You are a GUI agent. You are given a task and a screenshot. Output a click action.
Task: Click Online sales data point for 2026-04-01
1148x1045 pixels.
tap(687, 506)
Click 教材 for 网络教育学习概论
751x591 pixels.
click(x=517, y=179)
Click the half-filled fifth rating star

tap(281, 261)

## [Assigned task]
Each line of the records above should be copied exactly.

## [Answer to the problem]
You are a GUI agent. You are given a task and a screenshot. Output a click action.
Task: Click Online sales data point for 2026-04-01
1148x1045 pixels.
tap(687, 506)
Click 教材 for 网络教育学习概论
751x591 pixels.
click(x=517, y=179)
Click the half-filled fifth rating star

tap(281, 261)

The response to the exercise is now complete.